*PROBLEM STATEMENT*
Please write out every one of the records below word for word, leaving out the pictures.

═════ PROVIDED INFORMATION ═════

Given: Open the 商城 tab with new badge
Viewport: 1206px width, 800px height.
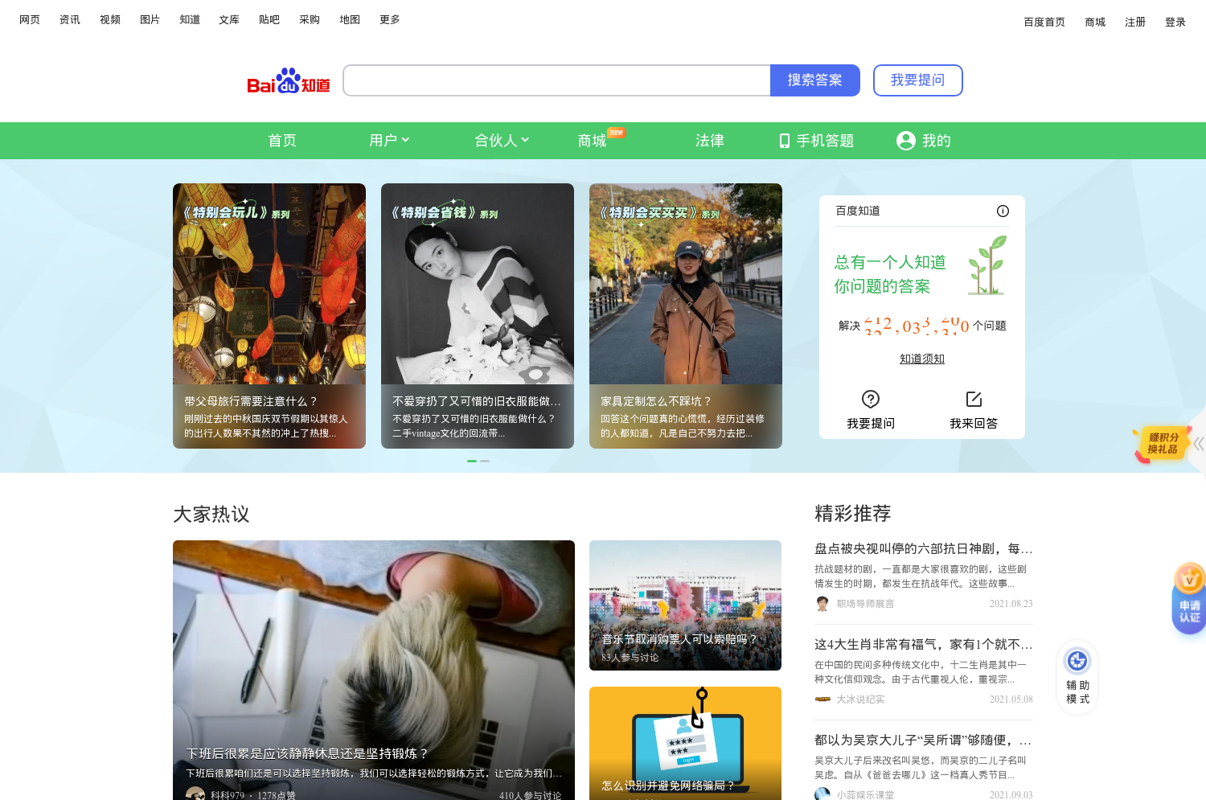Looking at the screenshot, I should [x=593, y=141].
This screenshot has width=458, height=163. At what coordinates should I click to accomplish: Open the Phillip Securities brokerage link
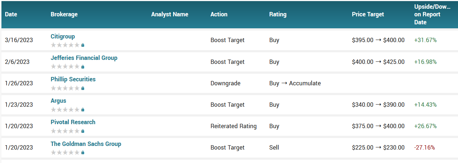point(73,79)
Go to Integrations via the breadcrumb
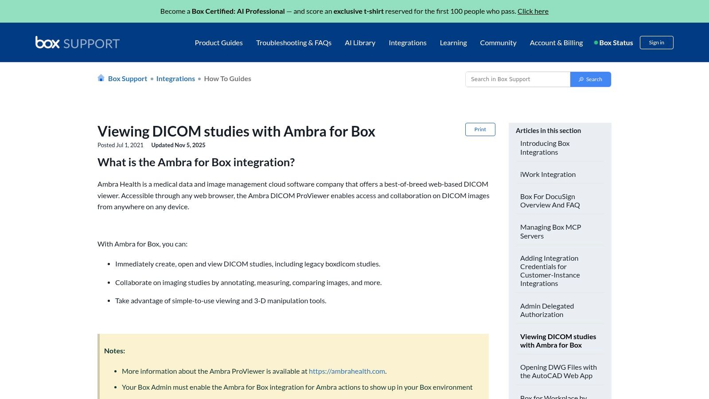This screenshot has width=709, height=399. [175, 78]
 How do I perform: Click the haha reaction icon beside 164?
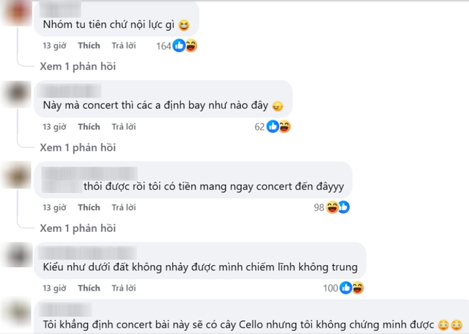[191, 46]
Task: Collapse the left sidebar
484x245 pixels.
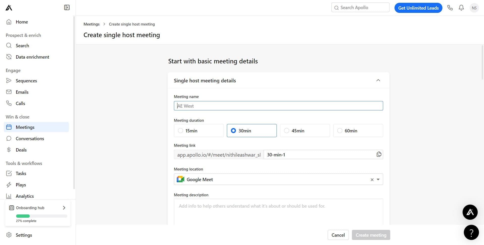Action: point(67,7)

═════

*FULL OUTPUT*
Given: Open the 商城 tab with new badge
Viewport: 1206px width, 800px height.
Looking at the screenshot, I should [x=593, y=141].
This screenshot has width=458, height=163. At what coordinates should I click to accomplish: Open the Phillip Securities brokerage link
point(73,79)
Go to Integrations via the breadcrumb
This screenshot has width=709, height=399. [175, 78]
 How do I perform: Click the haha reaction icon beside 164?
[191, 46]
Task: Collapse the left sidebar
484x245 pixels.
Action: point(67,7)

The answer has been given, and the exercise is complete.